Geospatial Databases

Postgres & PostGIS

Postgres is an open source database that initially came from Stonebraker's group during his time at Berkeley. It has developed into one of the most advanced open source relational database systems and PostGIS is a powerful extension to the Postgres database that enables geospatial columns, indexing and functions.

The first order of things after installation is to create a database with the PostGIS extension. After that, a column with a geometry data type can be created. Geometry is a general data type for spatial data that can store either points or polygons.

Lets say we have the 'latitude' and 'longitude' columns imported from a CSV file into a Postgres table called 'burningarea' and we have run an ALTER on the table to create a geom type column called 'the_geom', we just have to run an update on the table to set 'the_geom' column to create a geom from the 'latitude' and 'longitude' columns using EPSG 4326 projection standard.

UPDATE burningarea
SET the_geom = ST_GeomFromText('POINT(' || longitude || ' ' || latitude || ')',4326);

PostGIS is powerful because it supports spatial functions. Functions with an ST (spatial type) prefix are spatial functions in PostGIS. These functions are divided into:

  • Geometry Constructors
  • Geometry Accessors
  • Geometry Editors
  • Geometry Outputs
  • Operators
  • Spatial Relationships and Measurements
  • SFCGAL Functions
  • Geometry Processing
  • Linear Referencing
  • Temporal Support

A full reference can be obtained from the postgis documentation. However, I should point out that there are many useful functions, like the:

  • ST_Distance — For geometry type Returns the 2D Cartesian distance between two geometries in projected units (based on spatial ref). For geography type defaults to return minimum geodesic distance between two geographies in meters.
  • ST_Covers — Returns 1 (TRUE) if no point in Geometry B is outside Geometry A
  • ST_Intersects — Returns TRUE if the Geometries/Geography "spatially intersect in 2D" - (share any portion of space) and FALSE if they don't (they are Disjoint). For geography -- tolerance is 0.00001 meters (so any points that close are considered to intersect)
  • ST_ConvexHull — The convex hull of a geometry represents the minimum convex geometry that encloses all geometries within the set.
  • ST_DWithin — Returns true if the geometries are within the specified distance of one another. For geometry units are in those of spatial reference and For geography units are in meters and measurement is defaulted to use_spheroid=true (measure around spheroid), for faster check, use_spheroid=false to measure along sphere.

Spatial indices are one of the greatest assets of PostGIS. The ST_DWithin function can determine the relationship between two geometries much faster by determining the relationship between the bounding boxes of the geometries. Indices take this concept one step further by indexing the bounding box of the geometry rather than the geometry itself.

Spatial indices are simple to create in PostGIS. The following commands would create an index on the geometry column of the haze table.

CREATE INDEX haze_geom ON haze USING GIST (the_geom);

A comprehensive tutorial to PostGIS is available from OSGeo.

MySQL

MySQL has recently implemented some support for geospatial functions in its latest versions.

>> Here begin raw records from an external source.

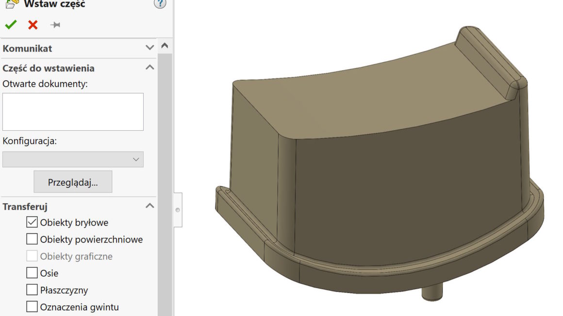This screenshot has height=316, width=563.
Task: Click the property panel vertical scrollbar track
Action: click(165, 185)
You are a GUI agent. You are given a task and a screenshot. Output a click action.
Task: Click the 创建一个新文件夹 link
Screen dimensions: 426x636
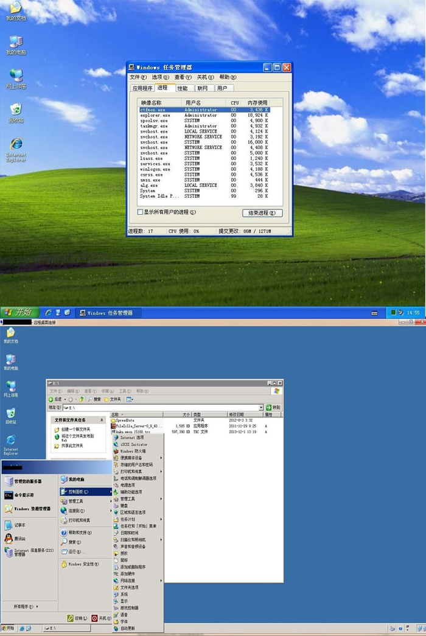point(75,429)
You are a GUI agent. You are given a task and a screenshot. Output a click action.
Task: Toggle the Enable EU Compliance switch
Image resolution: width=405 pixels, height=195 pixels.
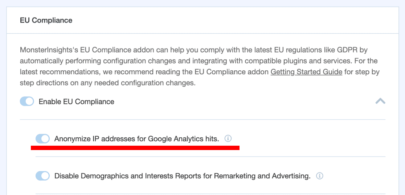coord(27,101)
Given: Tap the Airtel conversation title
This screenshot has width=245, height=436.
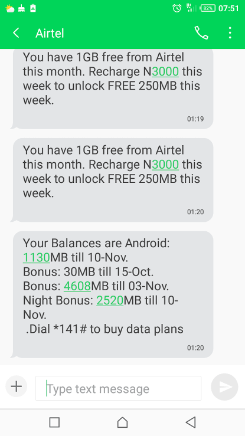Looking at the screenshot, I should [x=50, y=34].
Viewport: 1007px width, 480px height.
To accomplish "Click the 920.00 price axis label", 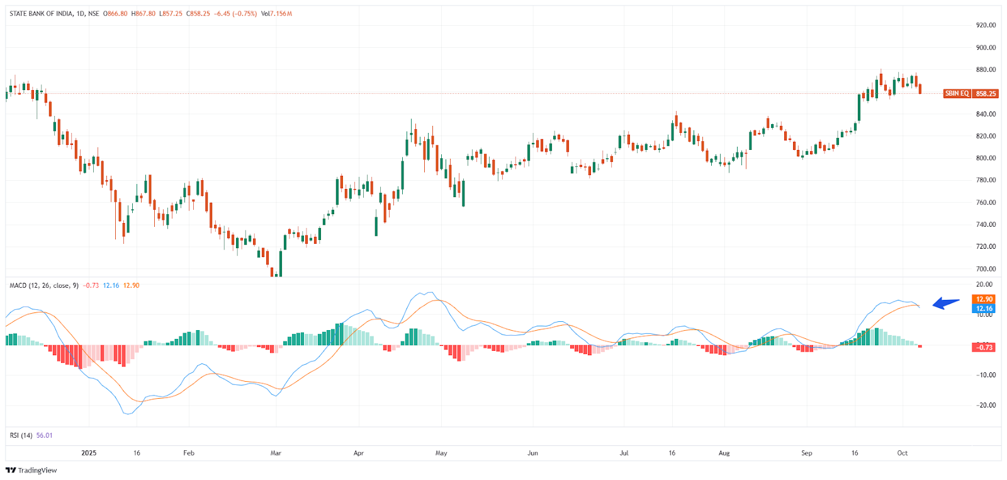I will tap(985, 25).
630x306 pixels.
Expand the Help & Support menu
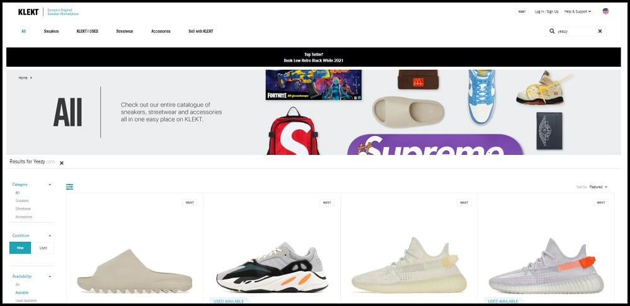[x=578, y=11]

The support is less mature than PostGIS, however, is useful if your data is already in a MySQL database. Here is the reference for the spatial extension.

Columnar Databases

Columnar databases are relational databases that store data in column format rather than rows. There are a few advantages to this format. First of all because the data stored along a column is usually of similar type, it can often be compressed much more efficiently (think of a column storing the type of goods, there will be many repeats of a type like 'grocery' or 'office equipment' which can then be compressed much more). While retrieving columns from a database, if the query requires just 3 columns from a row with 10 columns, the entire row need not be retrieved. Together with saving storage space for headers and other benefits, columnar databases have been very popular with data warehousing systems. The disadvantage though is that although read performance is excellent, write performance requires some clever engineering to perform well. Generally the approach is to insert in-memory first and flush to disk the sorted columns (sorting enabled very good compression ratios).

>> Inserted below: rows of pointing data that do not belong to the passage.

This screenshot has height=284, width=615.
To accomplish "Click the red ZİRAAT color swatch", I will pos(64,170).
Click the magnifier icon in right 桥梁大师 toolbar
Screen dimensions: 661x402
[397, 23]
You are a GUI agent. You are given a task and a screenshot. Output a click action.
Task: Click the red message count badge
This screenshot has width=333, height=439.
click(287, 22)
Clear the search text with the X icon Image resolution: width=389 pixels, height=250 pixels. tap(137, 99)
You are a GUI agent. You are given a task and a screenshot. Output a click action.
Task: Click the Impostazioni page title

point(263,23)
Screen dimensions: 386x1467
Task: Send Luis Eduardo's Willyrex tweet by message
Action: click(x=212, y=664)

Columnar compression and faster access seems like an advantage for sensor data. One such advanced columnar store is Vertica, which has good performance in data warehousing and uses projections instead of indexes for speed. Vertica supports some spatial functions, although not as complete as those offered by PostGIS.

Others

Some other databases support spatial extensions and while there are no leading out-of-the-box spatial databases, NoSQL alternatives like MongoDB have shown decent spatial support. MongoDB supports spatial indexes and GeoJSON with a few functions like geoWithin. Cassandra (somewhat columnar) is a highly scalable, eventually consistent database. A startup tried that tried to use Cassandra to build a geospatial solution was SimpleGeo.